==== TEXTAUSZUG

Faire Bezahlung für einen anspruchsvollen Job – A13 für Grundschullehrer*innen
Unsere Grundschullehrer*innen leisten großartige Arbeit und besitzen das pädagogische Rüstzeug, um der zunehmenden Heterogenität in unseren Grundschulklassen zu begegnen. Wir wollen die Attraktivität des Lehrberufs stärken. Wir möchten deshalb die Besoldung der Grundschullehrer*innen stufenweise auf A13 anheben. Wir müssen die Grundschullehrer*innen zudem durch den verstärkten Einsatz von multiprofessionellen Teams wie Logopäd*innen oder Sozialpädagog*innen entlasten. Darüber hinaus sehen wir die Notwendigkeit die Entlastungsstunden für Grundschullehrkräfte, die sich um den Übergang zwischen Kita und Grundschule kümmern, zu erhöhen, da die Begutachtung der Kinder sowie die dazugehörige Beratung enorm zeitintensiv ist. Eine Lehrkraft benötigt dafür eine Entlastungsstunde pro betreuter Kita.

========
==== DATENZEILEN

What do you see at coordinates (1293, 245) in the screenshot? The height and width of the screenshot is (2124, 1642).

========
==== DATENZEILEN

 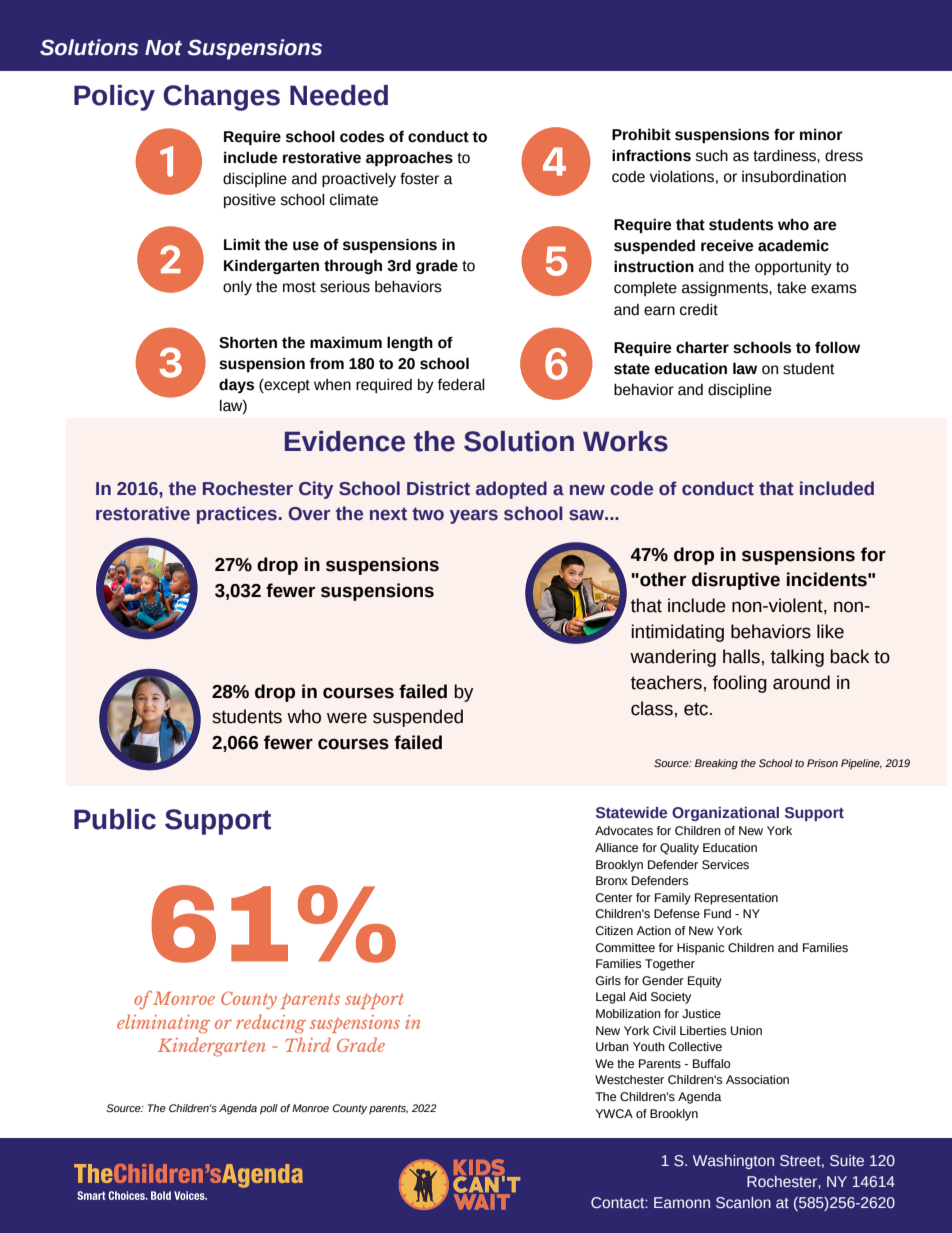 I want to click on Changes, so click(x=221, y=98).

========

- DEINE AUFGABE -
Gib den Abschnitt des Textauszugs über die Bezahlung von Grundschullehrkräften wortgetreu wieder, beginnend mit "Faire Bezahlung für" und weiter bis einschließlich "pro betreuter Kita.". Die Einträge stehen in keinem Zusammenhang mit dem Textauszug.

- ENDGÜLTIGE ANTWORT -
Faire Bezahlung für einen anspruchsvollen Job – A13 für Grundschullehrer*innen
Unsere Grundschullehrer*innen leisten großartige Arbeit und besitzen das pädagogische Rüstzeug, um der zunehmenden Heterogenität in unseren Grundschulklassen zu begegnen. Wir wollen die Attraktivität des Lehrberufs stärken. Wir möchten deshalb die Besoldung der Grundschullehrer*innen stufenweise auf A13 anheben. Wir müssen die Grundschullehrer*innen zudem durch den verstärkten Einsatz von multiprofessionellen Teams wie Logopäd*innen oder Sozialpädagog*innen entlasten. Darüber hinaus sehen wir die Notwendigkeit die Entlastungsstunden für Grundschullehrkräfte, die sich um den Übergang zwischen Kita und Grundschule kümmern, zu erhöhen, da die Begutachtung der Kinder sowie die dazugehörige Beratung enorm zeitintensiv ist. Eine Lehrkraft benötigt dafür eine Entlastungsstunde pro betreuter Kita.